# BRIEF:
Reproduce only the lines that run from the line with "1131x708 pixels. How" to the last line of the material, both ends included, exactly as they appear.

# INPUT RECORDS:
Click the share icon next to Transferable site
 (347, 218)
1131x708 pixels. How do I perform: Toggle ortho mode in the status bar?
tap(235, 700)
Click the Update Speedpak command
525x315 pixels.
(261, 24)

# EXERCISE ANSWER:
1131x708 pixels. How do I perform: Toggle ortho mode in the status bar?
tap(235, 700)
Click the Update Speedpak command
525x315 pixels.
(261, 24)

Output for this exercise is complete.